_PROBLEM DETAILS_
Somewhere below is a line with "Shipping Policy (431, 2206)" and, later, a line with "Polpe di frutta (439, 253)"; repeat those two lines and all the lines between them, exactly as they are.

Stored records:
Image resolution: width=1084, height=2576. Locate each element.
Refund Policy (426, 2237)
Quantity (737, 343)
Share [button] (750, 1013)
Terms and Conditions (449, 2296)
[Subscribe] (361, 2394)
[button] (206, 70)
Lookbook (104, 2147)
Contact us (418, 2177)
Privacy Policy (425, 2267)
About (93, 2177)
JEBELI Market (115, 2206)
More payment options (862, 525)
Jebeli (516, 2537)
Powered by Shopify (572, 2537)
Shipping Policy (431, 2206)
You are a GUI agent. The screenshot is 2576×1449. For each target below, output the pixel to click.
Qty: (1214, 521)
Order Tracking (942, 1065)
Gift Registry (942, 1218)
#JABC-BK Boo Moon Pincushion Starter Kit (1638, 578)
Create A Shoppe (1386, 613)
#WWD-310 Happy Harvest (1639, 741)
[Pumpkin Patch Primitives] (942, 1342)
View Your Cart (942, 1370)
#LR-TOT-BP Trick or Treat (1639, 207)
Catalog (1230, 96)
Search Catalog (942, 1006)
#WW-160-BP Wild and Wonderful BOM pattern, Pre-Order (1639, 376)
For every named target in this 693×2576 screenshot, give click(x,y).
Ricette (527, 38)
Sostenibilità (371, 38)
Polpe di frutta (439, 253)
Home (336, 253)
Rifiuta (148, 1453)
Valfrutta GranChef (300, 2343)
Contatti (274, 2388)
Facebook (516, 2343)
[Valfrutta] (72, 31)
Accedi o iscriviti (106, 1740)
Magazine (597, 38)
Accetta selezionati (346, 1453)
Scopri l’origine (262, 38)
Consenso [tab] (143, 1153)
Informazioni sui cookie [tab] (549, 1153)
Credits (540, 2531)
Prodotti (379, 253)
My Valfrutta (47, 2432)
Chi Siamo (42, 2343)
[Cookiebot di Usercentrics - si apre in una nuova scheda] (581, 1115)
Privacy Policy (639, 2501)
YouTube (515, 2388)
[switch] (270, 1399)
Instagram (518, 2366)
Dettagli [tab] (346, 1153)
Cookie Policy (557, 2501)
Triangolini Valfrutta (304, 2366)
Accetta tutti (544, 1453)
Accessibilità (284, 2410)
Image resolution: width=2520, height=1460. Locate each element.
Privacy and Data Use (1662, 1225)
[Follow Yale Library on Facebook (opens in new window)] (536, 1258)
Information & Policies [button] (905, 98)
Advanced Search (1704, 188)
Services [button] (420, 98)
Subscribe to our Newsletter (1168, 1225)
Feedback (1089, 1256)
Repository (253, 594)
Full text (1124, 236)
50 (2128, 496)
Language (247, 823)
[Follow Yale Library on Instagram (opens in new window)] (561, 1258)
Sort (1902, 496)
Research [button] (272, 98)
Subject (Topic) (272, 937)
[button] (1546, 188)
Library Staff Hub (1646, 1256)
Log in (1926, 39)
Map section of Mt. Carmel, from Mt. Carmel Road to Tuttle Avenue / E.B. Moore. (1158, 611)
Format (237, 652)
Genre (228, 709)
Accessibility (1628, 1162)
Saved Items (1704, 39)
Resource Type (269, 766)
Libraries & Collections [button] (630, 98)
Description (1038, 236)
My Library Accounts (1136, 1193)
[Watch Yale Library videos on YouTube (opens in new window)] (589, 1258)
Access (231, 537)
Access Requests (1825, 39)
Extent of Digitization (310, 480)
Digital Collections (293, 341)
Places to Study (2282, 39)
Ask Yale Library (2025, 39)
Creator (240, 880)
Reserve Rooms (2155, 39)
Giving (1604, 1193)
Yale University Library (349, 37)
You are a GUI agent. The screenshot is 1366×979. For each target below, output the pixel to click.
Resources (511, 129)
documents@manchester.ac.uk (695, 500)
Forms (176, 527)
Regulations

_OUTPUT_
Shipping Policy (431, 2206)
You are a GUI agent. The screenshot is 2576×1449. For each target below, output the pixel to click.
Qty: (1214, 521)
Order Tracking (942, 1065)
Gift Registry (942, 1218)
#JABC-BK Boo Moon Pincushion Starter Kit (1638, 578)
Create A Shoppe (1386, 613)
#WWD-310 Happy Harvest (1639, 741)
[Pumpkin Patch Primitives] (942, 1342)
View Your Cart (942, 1370)
#LR-TOT-BP Trick or Treat (1639, 207)
Catalog (1230, 96)
Search Catalog (942, 1006)
#WW-160-BP Wild and Wonderful BOM pattern, Pre-Order (1639, 376)
For every named target in this 693×2576 screenshot, give click(x,y).
Ricette (527, 38)
Sostenibilità (371, 38)
Polpe di frutta (439, 253)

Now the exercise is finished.